L’Alta Sartoria 2021 riprende molti dettagli dall’Alta Moda, si tratti di ricami o applicazioni o ancora nuances. I millennials vogliono qualcosa di unico nel loro guardaroba, desiderano essere manager in carriera senza doverlo gridare al mondo attraverso un diktat che la società ha imposto per anni.
Denominatore comune: saper fare italiano tra tradizione e modernità
Stefano Gabbana e Domenico Dolce sarebbero capaci di qualunque cosa pur di tenere alto il tricolore, nonostante il vento non sia sempre in poppa e le difficoltà di un mondo ancora troppo legato ai canoni del passato accompagnino spesso le loro giornate.

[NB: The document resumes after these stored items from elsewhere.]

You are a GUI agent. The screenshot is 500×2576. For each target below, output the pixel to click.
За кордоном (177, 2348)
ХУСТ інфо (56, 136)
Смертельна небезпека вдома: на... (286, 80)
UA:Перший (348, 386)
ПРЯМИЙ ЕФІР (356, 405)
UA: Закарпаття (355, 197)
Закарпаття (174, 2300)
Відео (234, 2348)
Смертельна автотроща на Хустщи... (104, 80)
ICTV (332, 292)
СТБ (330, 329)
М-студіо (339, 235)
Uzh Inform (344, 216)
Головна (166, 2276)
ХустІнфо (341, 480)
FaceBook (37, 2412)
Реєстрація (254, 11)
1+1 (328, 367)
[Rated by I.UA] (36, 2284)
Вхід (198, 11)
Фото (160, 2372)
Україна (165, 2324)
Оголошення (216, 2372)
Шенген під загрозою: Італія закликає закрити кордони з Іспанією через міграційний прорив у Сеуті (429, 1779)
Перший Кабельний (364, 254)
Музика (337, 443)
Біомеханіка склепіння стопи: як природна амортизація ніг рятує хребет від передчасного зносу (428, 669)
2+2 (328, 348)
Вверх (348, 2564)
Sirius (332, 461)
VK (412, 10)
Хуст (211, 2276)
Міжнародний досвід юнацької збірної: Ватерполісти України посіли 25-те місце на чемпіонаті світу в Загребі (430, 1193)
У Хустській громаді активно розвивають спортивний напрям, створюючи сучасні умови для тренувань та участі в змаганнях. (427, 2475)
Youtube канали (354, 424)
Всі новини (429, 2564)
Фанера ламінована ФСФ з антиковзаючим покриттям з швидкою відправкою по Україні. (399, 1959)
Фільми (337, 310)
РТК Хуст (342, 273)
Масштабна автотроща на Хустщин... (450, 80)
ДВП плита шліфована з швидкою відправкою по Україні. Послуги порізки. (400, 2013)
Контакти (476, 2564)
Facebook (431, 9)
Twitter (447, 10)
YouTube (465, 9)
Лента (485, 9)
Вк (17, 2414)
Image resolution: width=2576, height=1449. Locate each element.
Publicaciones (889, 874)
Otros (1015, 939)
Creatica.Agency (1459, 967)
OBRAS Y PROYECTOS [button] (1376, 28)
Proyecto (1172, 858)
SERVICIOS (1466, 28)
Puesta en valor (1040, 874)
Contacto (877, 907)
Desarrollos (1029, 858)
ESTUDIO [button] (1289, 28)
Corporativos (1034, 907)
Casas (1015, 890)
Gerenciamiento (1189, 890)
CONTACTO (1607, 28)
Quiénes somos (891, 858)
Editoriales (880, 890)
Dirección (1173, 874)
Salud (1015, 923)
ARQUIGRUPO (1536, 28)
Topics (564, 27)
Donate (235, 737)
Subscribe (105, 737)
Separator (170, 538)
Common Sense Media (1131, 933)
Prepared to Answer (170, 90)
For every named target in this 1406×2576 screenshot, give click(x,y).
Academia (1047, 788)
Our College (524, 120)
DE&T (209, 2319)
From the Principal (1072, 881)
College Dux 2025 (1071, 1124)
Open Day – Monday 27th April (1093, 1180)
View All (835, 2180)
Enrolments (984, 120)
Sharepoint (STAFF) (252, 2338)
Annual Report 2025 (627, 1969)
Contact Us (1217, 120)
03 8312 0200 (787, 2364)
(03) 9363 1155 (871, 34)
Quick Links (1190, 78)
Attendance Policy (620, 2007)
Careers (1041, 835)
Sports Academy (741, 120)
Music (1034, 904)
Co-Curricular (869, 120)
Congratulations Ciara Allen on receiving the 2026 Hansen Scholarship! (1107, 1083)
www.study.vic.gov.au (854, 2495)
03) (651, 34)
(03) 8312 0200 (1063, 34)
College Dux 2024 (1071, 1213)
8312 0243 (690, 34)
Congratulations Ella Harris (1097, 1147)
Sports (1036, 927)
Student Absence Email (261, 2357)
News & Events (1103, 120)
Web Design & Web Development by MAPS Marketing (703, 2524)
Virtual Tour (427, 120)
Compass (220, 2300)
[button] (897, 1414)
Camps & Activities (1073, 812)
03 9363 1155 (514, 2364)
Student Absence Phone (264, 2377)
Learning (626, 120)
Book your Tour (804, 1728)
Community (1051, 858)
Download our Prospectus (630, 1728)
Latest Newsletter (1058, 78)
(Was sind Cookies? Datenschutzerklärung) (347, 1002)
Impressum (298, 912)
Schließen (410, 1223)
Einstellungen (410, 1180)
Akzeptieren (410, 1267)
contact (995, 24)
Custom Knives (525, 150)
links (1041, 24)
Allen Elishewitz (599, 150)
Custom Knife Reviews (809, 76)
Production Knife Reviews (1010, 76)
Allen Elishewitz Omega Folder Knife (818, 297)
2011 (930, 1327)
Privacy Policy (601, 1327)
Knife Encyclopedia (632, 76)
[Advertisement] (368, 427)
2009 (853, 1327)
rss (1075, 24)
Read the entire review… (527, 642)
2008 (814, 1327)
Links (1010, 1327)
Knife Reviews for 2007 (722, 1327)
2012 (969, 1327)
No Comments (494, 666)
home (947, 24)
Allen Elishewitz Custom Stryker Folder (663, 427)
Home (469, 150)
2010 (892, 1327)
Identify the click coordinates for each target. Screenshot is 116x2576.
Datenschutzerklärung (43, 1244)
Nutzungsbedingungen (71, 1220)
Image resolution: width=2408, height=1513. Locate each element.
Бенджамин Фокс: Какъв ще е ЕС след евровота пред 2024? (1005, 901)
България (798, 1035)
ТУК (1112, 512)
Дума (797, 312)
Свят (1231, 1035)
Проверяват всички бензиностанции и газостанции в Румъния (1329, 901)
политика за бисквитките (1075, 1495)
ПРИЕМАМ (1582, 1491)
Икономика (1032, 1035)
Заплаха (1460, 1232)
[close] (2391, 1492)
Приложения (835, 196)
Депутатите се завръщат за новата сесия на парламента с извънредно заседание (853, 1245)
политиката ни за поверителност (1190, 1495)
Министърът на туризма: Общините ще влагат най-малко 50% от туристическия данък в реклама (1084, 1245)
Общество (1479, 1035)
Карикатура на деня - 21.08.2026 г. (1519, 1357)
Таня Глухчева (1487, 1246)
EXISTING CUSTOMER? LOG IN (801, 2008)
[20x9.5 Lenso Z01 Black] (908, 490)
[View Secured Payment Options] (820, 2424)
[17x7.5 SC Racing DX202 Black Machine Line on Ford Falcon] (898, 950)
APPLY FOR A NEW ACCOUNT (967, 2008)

Questa kermesse durata ben tre giorni è stata una dimostrazione di questo loro incondizionato amore. Celebrare i 1600 di Venezia, una città romantica e sensuale, ma anche malinconica e gioiosa, sacra e profana, razionale e visionaria, con qualcosa di unico, in grado di restituire alla città quella gloria e quell’eterea bellezza estetica di cui è meritevole, la stessa impossibile da leggere nei documenti, tanto meno nelle immagini dei tempi moderni.
Con una lacrima agli occhi, Chapeau Stefano e Domenico! Grazie per aver riportato in auge ancora una volta una meraviglia d’Italia.